### Exercise details
Starting with the first line of the data that follows, transcribe every line verbatim until the line containing "You are a computer-use" has been transcribed.

### Study material
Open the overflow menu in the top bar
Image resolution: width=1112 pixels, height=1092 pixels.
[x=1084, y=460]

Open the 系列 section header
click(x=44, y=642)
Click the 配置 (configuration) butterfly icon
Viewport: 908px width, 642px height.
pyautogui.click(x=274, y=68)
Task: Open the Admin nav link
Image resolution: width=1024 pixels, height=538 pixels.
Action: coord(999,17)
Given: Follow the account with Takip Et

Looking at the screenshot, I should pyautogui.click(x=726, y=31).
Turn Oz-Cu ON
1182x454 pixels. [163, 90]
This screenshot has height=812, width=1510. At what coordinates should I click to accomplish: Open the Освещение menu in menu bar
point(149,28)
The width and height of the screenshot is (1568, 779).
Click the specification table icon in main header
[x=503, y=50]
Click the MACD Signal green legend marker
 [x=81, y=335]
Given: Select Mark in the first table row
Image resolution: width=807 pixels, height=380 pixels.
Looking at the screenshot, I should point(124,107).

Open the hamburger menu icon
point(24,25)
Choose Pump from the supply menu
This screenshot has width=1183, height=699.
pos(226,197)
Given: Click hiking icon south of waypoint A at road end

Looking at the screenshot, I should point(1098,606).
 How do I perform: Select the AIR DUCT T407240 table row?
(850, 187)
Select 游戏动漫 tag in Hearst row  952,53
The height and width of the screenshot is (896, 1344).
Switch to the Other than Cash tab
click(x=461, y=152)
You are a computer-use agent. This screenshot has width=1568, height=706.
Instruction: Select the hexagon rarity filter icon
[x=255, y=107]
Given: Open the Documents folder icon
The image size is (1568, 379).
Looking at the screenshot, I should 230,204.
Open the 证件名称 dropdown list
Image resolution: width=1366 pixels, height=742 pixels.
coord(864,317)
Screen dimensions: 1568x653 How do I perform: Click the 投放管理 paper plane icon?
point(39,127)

### Solution
Open the overflow menu in the top bar
Image resolution: width=1112 pixels, height=1092 pixels.
[x=1084, y=460]

Open the 系列 section header
click(x=44, y=642)
Click the 配置 (configuration) butterfly icon
Viewport: 908px width, 642px height.
pyautogui.click(x=274, y=68)
Task: Open the Admin nav link
Image resolution: width=1024 pixels, height=538 pixels.
Action: coord(999,17)
Given: Follow the account with Takip Et

Looking at the screenshot, I should pyautogui.click(x=726, y=31).
Turn Oz-Cu ON
1182x454 pixels. [163, 90]
This screenshot has height=812, width=1510. At what coordinates should I click to accomplish: Open the Освещение menu in menu bar
point(149,28)
The width and height of the screenshot is (1568, 779).
Click the specification table icon in main header
[x=503, y=50]
Click the MACD Signal green legend marker
 [x=81, y=335]
Given: Select Mark in the first table row
Image resolution: width=807 pixels, height=380 pixels.
Looking at the screenshot, I should point(124,107).

Open the hamburger menu icon
point(24,25)
Choose Pump from the supply menu
This screenshot has width=1183, height=699.
pos(226,197)
Given: Click hiking icon south of waypoint A at road end

Looking at the screenshot, I should point(1098,606).
 How do I perform: Select the AIR DUCT T407240 table row?
(850, 187)
Select 游戏动漫 tag in Hearst row  952,53
The height and width of the screenshot is (896, 1344).
Switch to the Other than Cash tab
click(x=461, y=152)
You are a computer-use agent. This screenshot has width=1568, height=706.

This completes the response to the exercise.